## Quoted passage
--

5 Lessons on Innovation from Outlander’s Diana Gabaldon

A Creative Force

One of the most innovative people I have ever met is my friend Diana Gabaldon. Last year, her wildly popular Outlander novels became even more popular as the new television series was released. Whether you are reading her Outlander series or her Lord John novels, you will be hard pressed to categorize her writing. Most critics give up and classify her work with a list of descriptive words ranging from historical fiction and romance to mystery and adventure.

However you describe her novels, you may find it even more challenging to describe the author. Diana is equal parts scholar, writer and historian. Mix in a bit of archivist; stir in comic book writing, and the unique recipe begins to take shape.

When I first met Diana, I had not read any of her books. She captivated me by the way she told a story. How she went from college professor to best-selling author was a story I will never forget.

Here are a few lessons I learned from the impossible-to-describe creative force named Diana Gabaldon:


Lessons from A Creative Mind

1. Try….why not take a chance? 

It seems that most people have an idea, think they should do something, and then push that dream into a drawer. They never really give it a go.

Years ago, Diana read comic books. She felt the writing quality was declining and that she could do it herself. Have you ever felt that way? You see something and think, “I can do better.” Most of us have. What sets Diana apart is that she didn’t stop there. She investigated. She found out who was in charge and then turned in a submission.

Years later, Diana would take a different chance. She thought that she would like to try writing a novel. That try, what she calls the novel she was writing for “practice,” became Outlander.

What idea have you had that you have left in that drawer? What could you do to give birth to something new?


2. Study…for the love of creating.

Long before her mega success as an author, Diana spent years as a university professor.  She has a PhD in Quantitative Behavioral Ecology. She also holds degrees in marine biology and zoology. That type of academic success shows an underlying love of learning.

And it’s that same love of learning she uses in the meticulous research for her books.  Her fiction books are known for their accuracy, and it is no wonder.  Her personal library includes thousands of books. Her Arizona home alone contains over 1500 reference works on topics such as warfare techniques, poisons and history. Some of the topics are very specific, such as the art of passementarie (the knotted tassels on 18th century furnishings) or the 126 books on herbals. If you have been searching for Sam Johnson’s Dictionary (1755) or Captain Francis Grose’s A Dictionary of the Vulgar Tongue (1811), look no further.

--

## Exercise brief
Could you continue the piece on innovation lessons from Diana Gabaldon, picking up right after its final sentence?

Items from a data source

--

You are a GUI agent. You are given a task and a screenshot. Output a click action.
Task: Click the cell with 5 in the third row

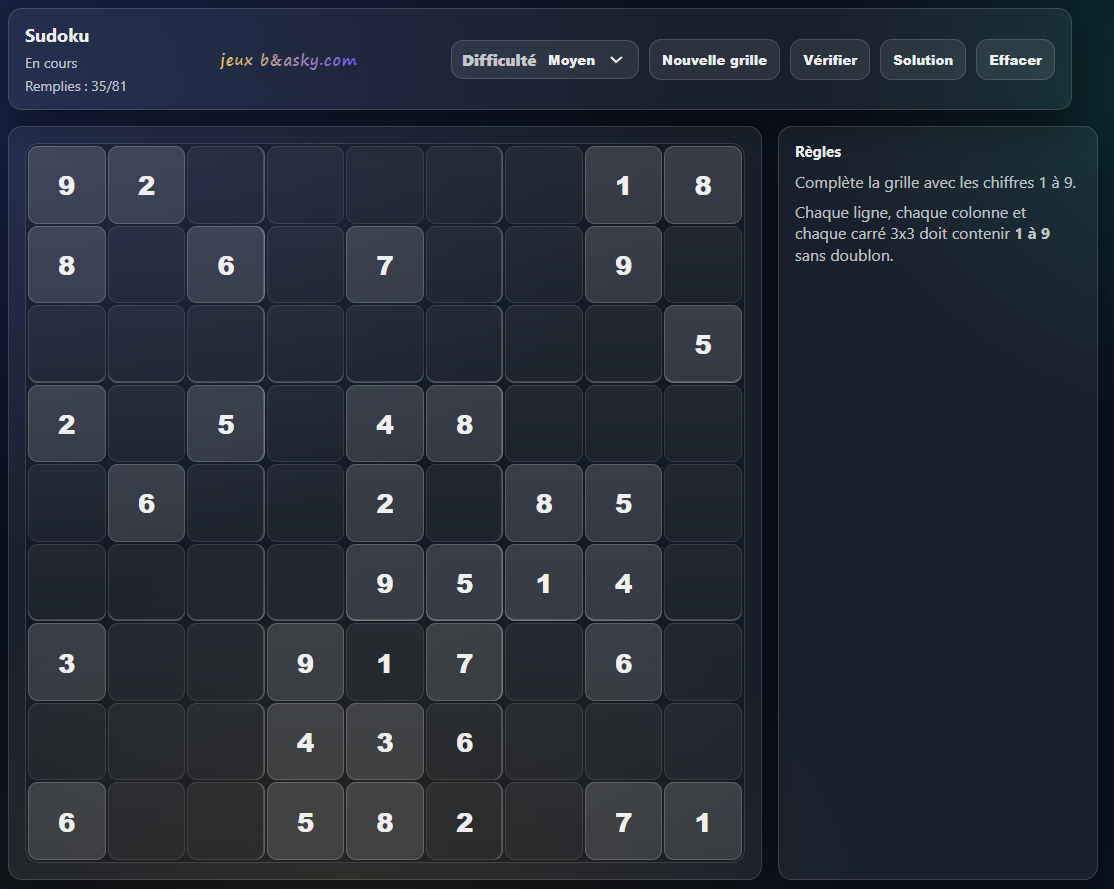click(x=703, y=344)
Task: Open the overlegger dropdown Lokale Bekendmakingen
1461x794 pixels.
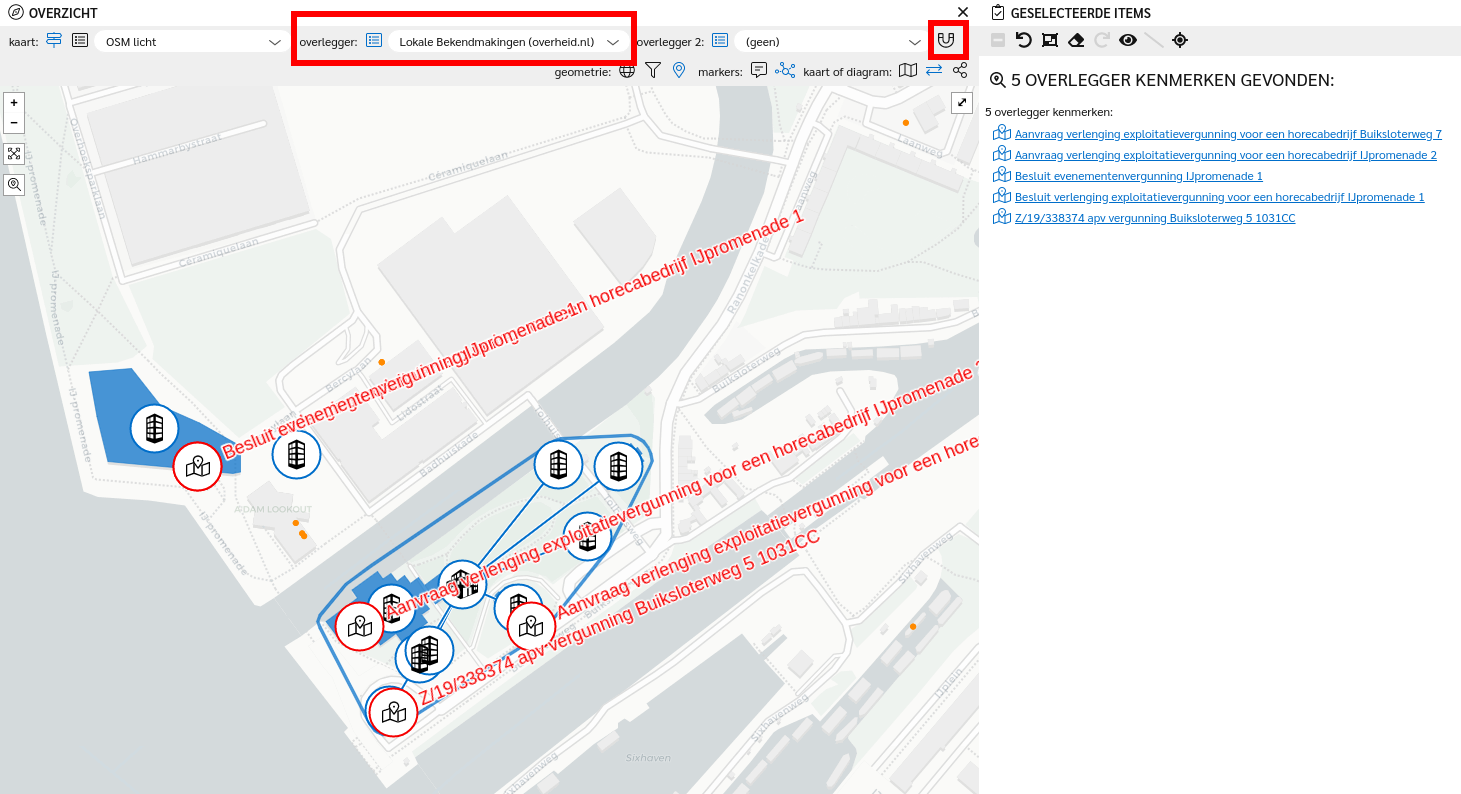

--

## Response for this exercise
Often people look for the shortcuts to success. You may hear that Diana decided to write a book and then found herself on the NYT list. The truth is that great public success is almost always the result of planting, tilling and working in private.

Diana Gabaldon's bookcase, Used by Permission
Diana Gabaldon’s bookcase, Used by Permission


3. Fail…and keep going!

When you fail, see it as an opportunity to learn and try again.  Diana’s initial submission to Walt Disney was rejected, but she learned from it and kept at it until she was accepted.  Years later, when she decided to write a novel, she applied that same lesson.  She didn’t write a chapter and stop.  She kept writing.  The result is twenty plus years as a successful writer with a dedicated fan following.

When you are told no, do you stop? Or do you try again, find a new way?


4. Discipline…and have fun at it!

Diana’s work ethic is obvious. Some of her books weigh in at over half a million words and what she calls a “smaller book” routinely is over 150,000 words.   That type of carefully scripted product is the result of hours of disciplined writing.

What do you do no matter what?  It’s that type of daily commitment that makes a masterpiece.


5. Focus…by doing more than one thing!

You would think that a writer churning out work at this level, in this amount would be laser-focused on one book. You would think that one story would consume all of her time and attention. You would think it would all be planned and outlined perfectly before starting. And you would be wrong.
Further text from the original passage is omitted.